The Submit and Monitor tabs (described in the functional view) are built using straightforward MVC code. The “Analyze” tab has some rich charts built using Silverlight Control Toolkit. The two charts depict the density curve based on the results of calculation (cumulative normal and inverse cumulative respectively).
The Silverlight application uses a WCF service hosted within the web role to retrieve the calculation results from the Azure Table storage. The WCF service acts as an intermediary since the Silverlight application cannot make a cross-domain call to the Azure Table storage directly ( it is possible to access the Azure Blob storage directly by placing a ClientAccessPolicy.xml in the root container).
Calc Service
Again, as the name suggests, this service is responsible for performing the calculations. Each worker role periodically checks for any new requests. Once it retrieves a new request, it distributes the calculation across a number of threads ( number of threads equals the number of available cores within a VM). Once the calculation is complete, each worker marks the appropriate job as complete and stores the results of the calculations in a Azure table.
Azure Queue has semantics to ensure that every message in the queue will have the chance to be processed to completion at least once. So if the worker role instance crashes after it dequeues a message and before it completes the calculation, the request will re-appear in the queue after the VisibilityTimeout. This allows another worker role to come along and process the request to completion.
Physical View
As stated earlier, each calculation task is chopped up into a bunch of jobs. Details about the calculation are stored in a single Azure table. The combination of TaskId and JobId serve as the partition and row key. The following snapshot ( created using Cerebrata’s excellent Cloud Storage Studio tool) depicts the remaining elements of the schema. ![]()

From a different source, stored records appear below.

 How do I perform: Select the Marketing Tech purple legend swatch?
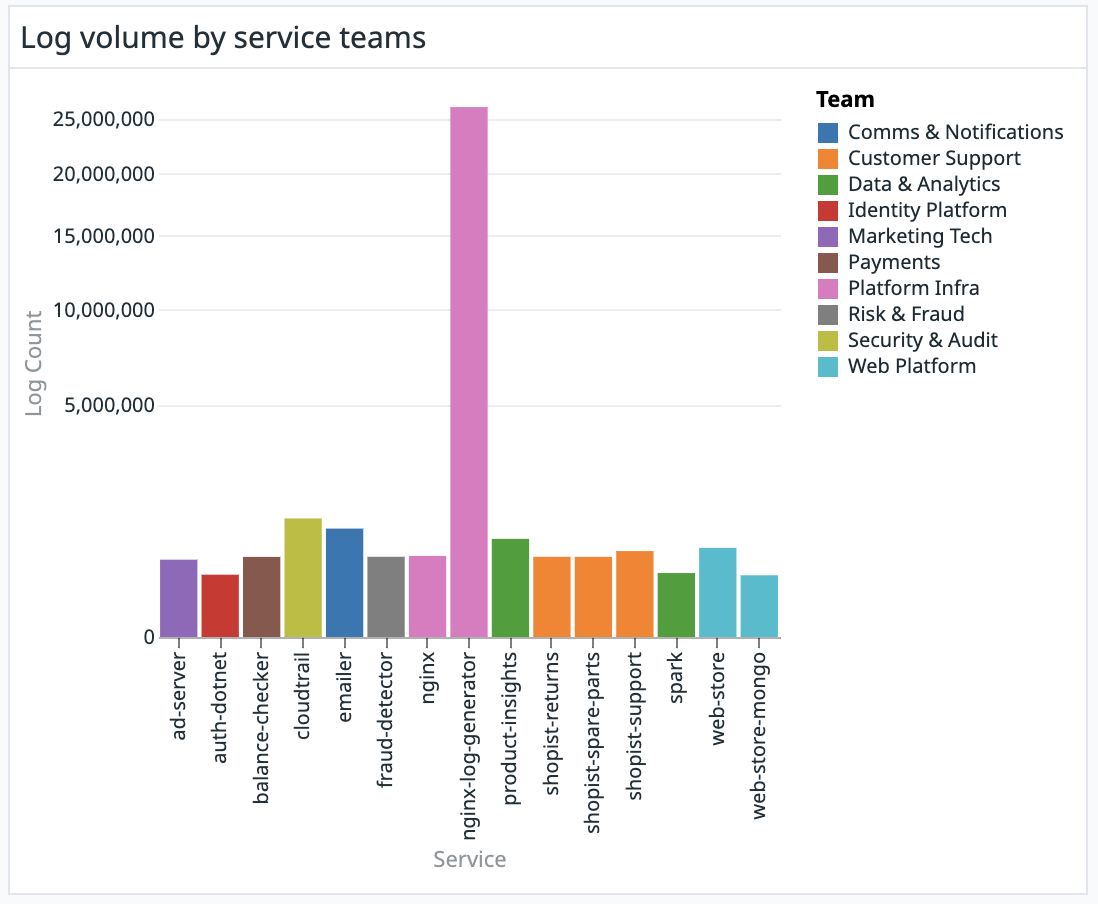coord(828,236)
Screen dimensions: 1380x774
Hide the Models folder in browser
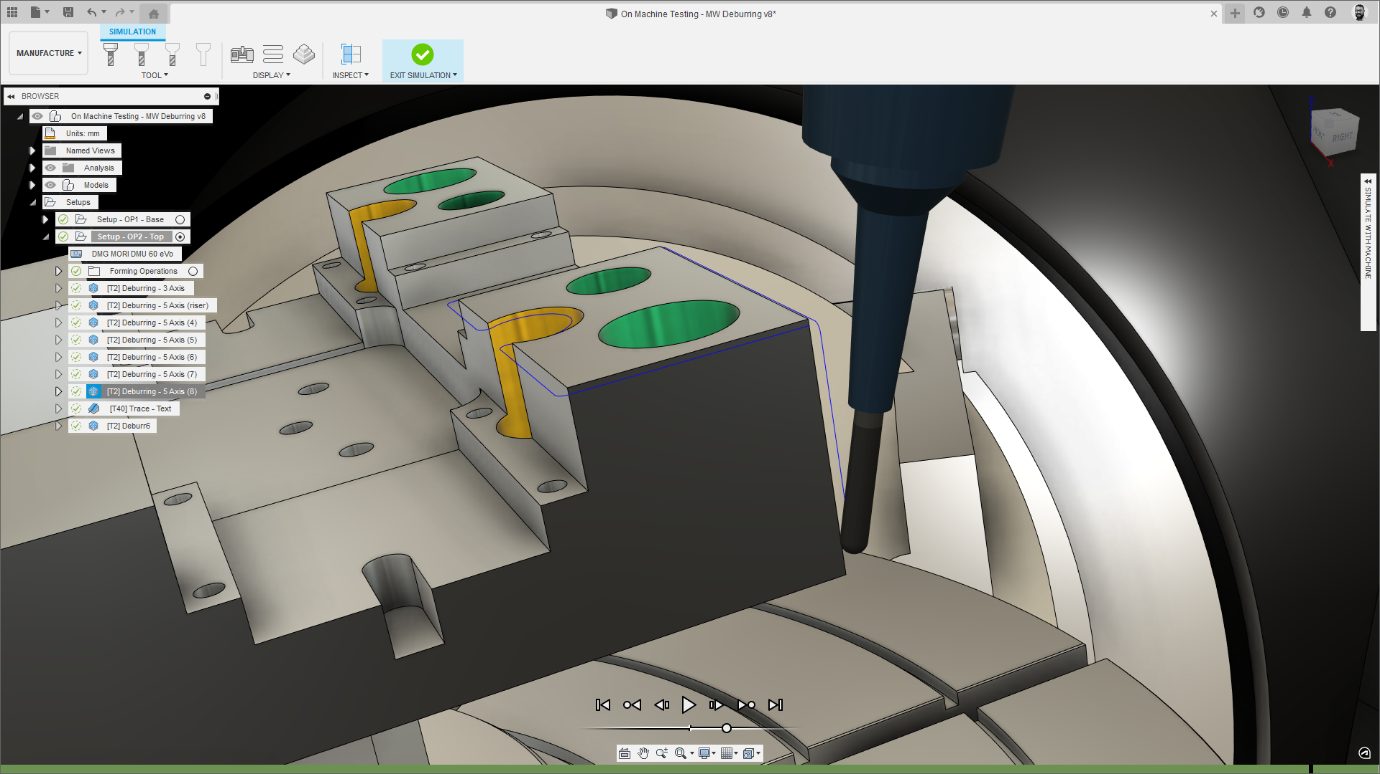click(50, 184)
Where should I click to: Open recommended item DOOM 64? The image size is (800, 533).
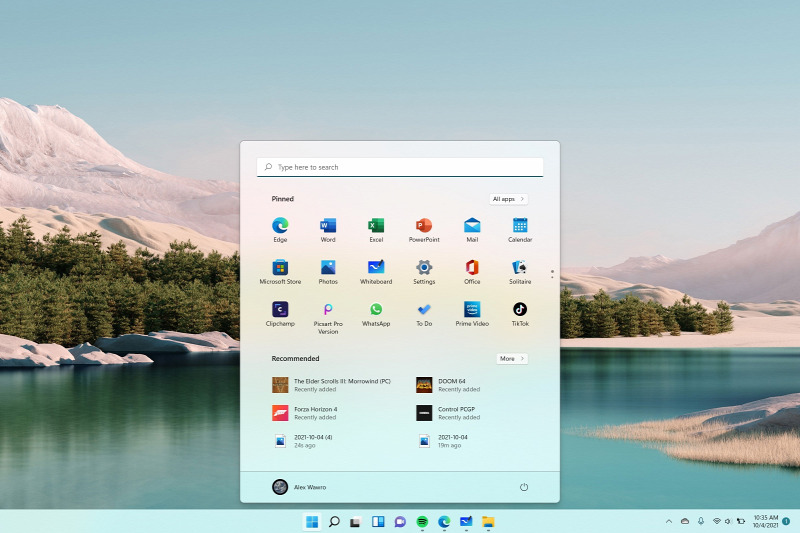click(x=452, y=384)
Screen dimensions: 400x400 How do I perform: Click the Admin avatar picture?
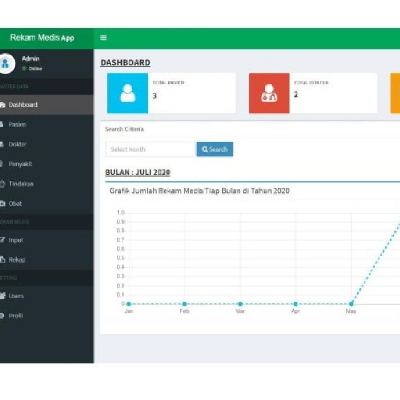(x=6, y=63)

The results of the calculation are stored in a separate Azure table . The following snapshot depicts the schema for that table where results are stored
Summary
Windows Azure Platform is a good fit for applications such as the Monte Carlo method that require elastic computational and storage resources. Azure Queue provides a simple scheme for implementing the asynchronous pattern. Finally, moving existing C# code – calculation algorithm, multithreading and other constructs to Azure is straightforward.